3) Transactions in this cycle have been predominantly financed with debt and cash, as opposed to the last cycle where transactions were primarily equity-financed. Typically the cost of equity is higher than the cost of debt or cash. Thus, debt and cash financed deals end up being more accretive to shareholders than equity-financed ones. The main reasons for this difference are corporate balance sheets with massive cash hoards, modestly lower corporate leverage levels and significantly lower interest rates, which produce lower costs of debt financing available to strategic acquirers. A skeptic might say this advantage can change quickly if interest rates rise dramatically, credit tightens, corporate leverage levels get too high or cash balances plummet. However if one of these issues comes to pass in the near term, management teams can use their equity as currency to pursue accretive strategic deals as they did far more frequently in the past.
4) Activist managers have more influence. This difference benefits all shareholders for a number of secular reasons: long-term equity performance has improved in the majority of activist situations, particularly those focused on operational improvements vs. pure financial engineering; long-term shareholders and shareholder proxy firms have more experience with activist investors; and Dodd-Frank regulations now prohibit management teams from ignoring activist's restructuring ideas.
The only major negative difference between this cycle and last is the specter of regulatory intervention. Unfortunately, regulators have increasingly intervened in announced transactions deemed non-beneficial to consumers (anti-competitive), harmful to the U.S. Treasury's tax collection capability (inversions, for example), or that violate newly conceived notions of longstanding regulations (such as recent creative interpretations of net neutrality rules).

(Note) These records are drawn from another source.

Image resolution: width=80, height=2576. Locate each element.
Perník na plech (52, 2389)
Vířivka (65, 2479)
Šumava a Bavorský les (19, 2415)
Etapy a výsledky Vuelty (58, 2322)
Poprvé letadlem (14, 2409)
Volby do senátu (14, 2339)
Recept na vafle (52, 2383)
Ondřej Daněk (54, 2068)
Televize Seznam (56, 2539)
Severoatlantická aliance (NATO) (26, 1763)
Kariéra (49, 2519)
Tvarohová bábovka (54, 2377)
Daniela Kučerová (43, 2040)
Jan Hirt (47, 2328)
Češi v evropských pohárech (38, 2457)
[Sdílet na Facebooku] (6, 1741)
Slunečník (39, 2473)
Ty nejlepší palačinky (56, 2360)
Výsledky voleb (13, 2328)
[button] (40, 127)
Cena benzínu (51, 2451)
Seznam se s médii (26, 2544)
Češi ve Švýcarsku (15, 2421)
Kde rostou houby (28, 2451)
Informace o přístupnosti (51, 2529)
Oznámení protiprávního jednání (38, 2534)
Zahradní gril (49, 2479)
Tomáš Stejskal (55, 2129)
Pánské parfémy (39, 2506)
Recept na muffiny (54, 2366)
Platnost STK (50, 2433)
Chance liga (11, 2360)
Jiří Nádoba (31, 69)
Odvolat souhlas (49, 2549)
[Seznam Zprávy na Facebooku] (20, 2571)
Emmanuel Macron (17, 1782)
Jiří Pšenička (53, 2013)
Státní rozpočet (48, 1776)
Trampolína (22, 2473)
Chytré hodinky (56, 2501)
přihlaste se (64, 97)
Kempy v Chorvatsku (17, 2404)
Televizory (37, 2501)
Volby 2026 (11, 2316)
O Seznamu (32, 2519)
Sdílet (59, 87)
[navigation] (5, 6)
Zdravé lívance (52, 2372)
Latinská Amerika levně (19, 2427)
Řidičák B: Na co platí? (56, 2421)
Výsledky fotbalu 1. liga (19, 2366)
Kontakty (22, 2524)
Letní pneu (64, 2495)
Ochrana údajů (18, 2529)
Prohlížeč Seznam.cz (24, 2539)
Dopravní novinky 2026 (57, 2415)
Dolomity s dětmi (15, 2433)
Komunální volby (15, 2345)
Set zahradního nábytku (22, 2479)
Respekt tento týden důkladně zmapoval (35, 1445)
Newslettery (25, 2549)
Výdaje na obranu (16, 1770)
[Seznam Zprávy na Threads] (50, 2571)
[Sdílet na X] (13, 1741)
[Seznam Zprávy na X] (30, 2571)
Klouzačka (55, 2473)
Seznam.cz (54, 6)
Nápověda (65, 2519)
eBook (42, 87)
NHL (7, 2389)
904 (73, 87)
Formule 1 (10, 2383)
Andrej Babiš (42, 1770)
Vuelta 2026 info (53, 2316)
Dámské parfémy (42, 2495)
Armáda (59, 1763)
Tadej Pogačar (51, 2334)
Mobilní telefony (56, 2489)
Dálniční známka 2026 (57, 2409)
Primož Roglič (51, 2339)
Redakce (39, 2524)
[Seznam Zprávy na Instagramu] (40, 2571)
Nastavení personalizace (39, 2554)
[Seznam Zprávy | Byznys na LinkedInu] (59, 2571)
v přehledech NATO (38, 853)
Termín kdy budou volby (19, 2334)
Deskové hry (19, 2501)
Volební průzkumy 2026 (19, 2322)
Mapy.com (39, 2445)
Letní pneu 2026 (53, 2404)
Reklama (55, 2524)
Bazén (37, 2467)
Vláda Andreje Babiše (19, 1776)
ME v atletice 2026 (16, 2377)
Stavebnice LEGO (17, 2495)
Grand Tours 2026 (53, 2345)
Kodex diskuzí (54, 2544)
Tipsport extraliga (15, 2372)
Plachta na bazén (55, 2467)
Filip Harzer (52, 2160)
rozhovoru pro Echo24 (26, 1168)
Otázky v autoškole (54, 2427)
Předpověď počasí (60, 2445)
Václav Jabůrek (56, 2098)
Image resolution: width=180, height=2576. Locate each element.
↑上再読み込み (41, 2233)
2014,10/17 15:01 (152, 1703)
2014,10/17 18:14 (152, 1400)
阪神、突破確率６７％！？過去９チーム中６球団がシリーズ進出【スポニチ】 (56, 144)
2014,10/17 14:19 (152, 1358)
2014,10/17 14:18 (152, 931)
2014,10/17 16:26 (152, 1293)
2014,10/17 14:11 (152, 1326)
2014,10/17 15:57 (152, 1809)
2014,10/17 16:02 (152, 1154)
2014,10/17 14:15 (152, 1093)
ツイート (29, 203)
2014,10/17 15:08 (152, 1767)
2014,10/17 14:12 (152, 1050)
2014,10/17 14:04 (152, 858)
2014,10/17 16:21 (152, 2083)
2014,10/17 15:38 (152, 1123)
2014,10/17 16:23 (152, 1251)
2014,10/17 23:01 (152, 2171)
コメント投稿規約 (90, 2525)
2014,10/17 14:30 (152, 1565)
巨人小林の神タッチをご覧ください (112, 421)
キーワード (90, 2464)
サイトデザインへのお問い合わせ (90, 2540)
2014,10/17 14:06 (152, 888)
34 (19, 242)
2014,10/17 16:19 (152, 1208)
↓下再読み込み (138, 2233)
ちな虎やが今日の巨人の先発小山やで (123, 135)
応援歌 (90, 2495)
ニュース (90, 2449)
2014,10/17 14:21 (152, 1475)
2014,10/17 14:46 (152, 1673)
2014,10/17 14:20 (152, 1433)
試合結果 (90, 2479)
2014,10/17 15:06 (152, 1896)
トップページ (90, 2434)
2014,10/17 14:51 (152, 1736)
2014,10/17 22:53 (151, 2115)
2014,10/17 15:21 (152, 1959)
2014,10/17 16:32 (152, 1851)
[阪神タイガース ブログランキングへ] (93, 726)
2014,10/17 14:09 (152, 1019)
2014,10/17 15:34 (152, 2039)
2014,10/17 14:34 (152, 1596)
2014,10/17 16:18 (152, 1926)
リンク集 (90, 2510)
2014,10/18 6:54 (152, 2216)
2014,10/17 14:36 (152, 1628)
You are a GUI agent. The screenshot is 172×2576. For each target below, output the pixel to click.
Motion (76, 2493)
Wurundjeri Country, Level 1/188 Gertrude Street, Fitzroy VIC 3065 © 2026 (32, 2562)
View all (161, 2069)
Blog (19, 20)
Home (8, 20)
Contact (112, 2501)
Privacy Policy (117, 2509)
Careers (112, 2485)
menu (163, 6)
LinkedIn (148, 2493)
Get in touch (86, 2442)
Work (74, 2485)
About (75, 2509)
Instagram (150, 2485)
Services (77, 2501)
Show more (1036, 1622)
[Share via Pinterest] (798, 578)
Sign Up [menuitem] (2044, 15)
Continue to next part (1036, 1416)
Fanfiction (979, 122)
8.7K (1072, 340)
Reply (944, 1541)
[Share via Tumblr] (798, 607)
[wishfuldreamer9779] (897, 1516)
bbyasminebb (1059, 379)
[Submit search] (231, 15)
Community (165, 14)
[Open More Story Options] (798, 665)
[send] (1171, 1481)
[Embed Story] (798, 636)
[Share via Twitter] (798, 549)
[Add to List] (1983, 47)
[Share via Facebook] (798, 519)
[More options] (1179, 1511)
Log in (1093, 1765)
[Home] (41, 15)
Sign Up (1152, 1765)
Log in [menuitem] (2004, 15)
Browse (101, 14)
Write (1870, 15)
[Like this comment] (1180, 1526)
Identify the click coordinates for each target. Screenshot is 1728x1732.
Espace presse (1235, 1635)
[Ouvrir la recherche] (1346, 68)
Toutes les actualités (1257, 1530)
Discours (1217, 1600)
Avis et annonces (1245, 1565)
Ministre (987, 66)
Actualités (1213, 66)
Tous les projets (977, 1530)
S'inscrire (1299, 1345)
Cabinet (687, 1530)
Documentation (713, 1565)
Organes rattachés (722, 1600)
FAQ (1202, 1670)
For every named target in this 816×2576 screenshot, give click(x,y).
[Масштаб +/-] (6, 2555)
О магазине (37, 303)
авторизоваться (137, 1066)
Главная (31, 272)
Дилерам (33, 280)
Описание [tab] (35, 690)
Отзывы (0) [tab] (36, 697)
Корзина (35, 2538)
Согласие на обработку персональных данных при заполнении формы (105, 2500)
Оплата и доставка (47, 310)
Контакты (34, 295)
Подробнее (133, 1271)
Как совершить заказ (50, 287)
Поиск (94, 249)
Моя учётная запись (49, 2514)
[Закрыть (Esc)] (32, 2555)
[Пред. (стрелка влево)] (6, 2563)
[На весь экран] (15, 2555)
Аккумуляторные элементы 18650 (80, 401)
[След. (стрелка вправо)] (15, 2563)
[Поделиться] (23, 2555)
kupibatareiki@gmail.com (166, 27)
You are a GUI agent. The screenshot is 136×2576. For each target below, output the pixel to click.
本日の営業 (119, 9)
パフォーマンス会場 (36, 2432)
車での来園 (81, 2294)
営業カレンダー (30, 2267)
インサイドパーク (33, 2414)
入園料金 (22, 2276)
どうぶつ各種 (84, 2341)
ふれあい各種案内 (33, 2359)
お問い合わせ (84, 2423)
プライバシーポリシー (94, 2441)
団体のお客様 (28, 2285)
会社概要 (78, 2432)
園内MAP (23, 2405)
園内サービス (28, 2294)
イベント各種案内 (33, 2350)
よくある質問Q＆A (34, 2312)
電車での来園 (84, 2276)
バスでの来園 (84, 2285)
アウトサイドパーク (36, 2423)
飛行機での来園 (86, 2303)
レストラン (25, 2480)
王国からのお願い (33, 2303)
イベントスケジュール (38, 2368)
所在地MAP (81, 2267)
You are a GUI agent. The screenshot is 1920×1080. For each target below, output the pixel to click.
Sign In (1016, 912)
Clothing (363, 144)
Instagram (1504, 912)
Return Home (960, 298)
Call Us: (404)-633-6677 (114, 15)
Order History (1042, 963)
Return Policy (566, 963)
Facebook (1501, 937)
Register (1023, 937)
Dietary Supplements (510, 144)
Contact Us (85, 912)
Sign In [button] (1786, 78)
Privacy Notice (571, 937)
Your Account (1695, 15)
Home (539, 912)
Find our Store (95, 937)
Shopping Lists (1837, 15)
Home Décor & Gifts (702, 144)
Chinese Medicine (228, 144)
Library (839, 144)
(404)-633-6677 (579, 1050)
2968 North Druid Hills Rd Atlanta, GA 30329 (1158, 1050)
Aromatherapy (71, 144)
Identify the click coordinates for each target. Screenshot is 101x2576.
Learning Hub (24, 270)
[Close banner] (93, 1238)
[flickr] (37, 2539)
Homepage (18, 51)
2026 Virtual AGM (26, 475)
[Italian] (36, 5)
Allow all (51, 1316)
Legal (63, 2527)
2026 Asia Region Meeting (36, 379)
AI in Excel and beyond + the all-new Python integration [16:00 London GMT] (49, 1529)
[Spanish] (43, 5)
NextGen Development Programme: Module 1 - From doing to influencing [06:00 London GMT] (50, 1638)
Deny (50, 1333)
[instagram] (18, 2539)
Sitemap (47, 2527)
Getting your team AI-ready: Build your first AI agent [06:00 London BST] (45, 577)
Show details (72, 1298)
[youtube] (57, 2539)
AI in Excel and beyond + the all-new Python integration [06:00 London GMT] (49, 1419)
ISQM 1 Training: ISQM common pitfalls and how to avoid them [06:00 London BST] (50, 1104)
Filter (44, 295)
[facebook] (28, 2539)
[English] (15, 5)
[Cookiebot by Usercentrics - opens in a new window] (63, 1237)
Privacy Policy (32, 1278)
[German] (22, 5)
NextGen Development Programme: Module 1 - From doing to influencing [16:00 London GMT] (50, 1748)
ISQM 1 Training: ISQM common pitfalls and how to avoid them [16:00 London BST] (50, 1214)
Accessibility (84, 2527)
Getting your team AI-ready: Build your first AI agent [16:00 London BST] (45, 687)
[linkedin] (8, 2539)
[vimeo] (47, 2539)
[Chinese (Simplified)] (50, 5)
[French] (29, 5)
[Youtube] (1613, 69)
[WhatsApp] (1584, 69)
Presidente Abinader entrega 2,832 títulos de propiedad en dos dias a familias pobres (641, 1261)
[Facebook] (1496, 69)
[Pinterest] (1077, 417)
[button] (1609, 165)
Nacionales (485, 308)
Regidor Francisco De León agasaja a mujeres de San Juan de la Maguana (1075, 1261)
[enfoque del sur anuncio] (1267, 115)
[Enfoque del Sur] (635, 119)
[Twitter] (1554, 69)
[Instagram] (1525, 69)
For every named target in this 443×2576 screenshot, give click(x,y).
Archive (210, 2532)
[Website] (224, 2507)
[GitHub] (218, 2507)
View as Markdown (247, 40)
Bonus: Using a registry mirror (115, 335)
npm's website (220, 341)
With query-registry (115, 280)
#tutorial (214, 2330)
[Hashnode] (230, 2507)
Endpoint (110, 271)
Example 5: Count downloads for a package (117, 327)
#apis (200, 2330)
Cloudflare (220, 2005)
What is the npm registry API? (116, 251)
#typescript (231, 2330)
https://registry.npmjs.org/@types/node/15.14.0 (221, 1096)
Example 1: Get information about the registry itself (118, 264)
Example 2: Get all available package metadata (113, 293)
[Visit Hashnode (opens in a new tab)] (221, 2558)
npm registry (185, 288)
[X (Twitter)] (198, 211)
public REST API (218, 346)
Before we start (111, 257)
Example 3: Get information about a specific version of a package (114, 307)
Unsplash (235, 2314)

The intervention wave began with the near-rejection of the American Airlines/US Airways merger in the fall of 2013, continued with the Federal Communications Commission's rejection of the Sprint/T-Mobile acquisition in the summer of 2014, escalated further with the immolation of the AbbVie/Shire acquisition in October 2014 and recently hit a crescendo with the joint FCC-Department of Justice rejection of the Comcast/Time Warner Cable deal in April 2015.
While regulatory fervor has shown no sign of abating, ultimately we believe the lack of LBO competition, latitude for strategic acquirers to obtain financing and other aforementioned factors far outweigh regulatory challenges. We predict this “pay the shareholder” cycle will continue at least into 2016, creating a fertile environment for strategic acquirers and event-driven strategies.
Troy Gayeski is a partner and senior portfolio manager at SkyBridge Capital, a global alternative investment firm with more than $13 billion in assets under management and advisement.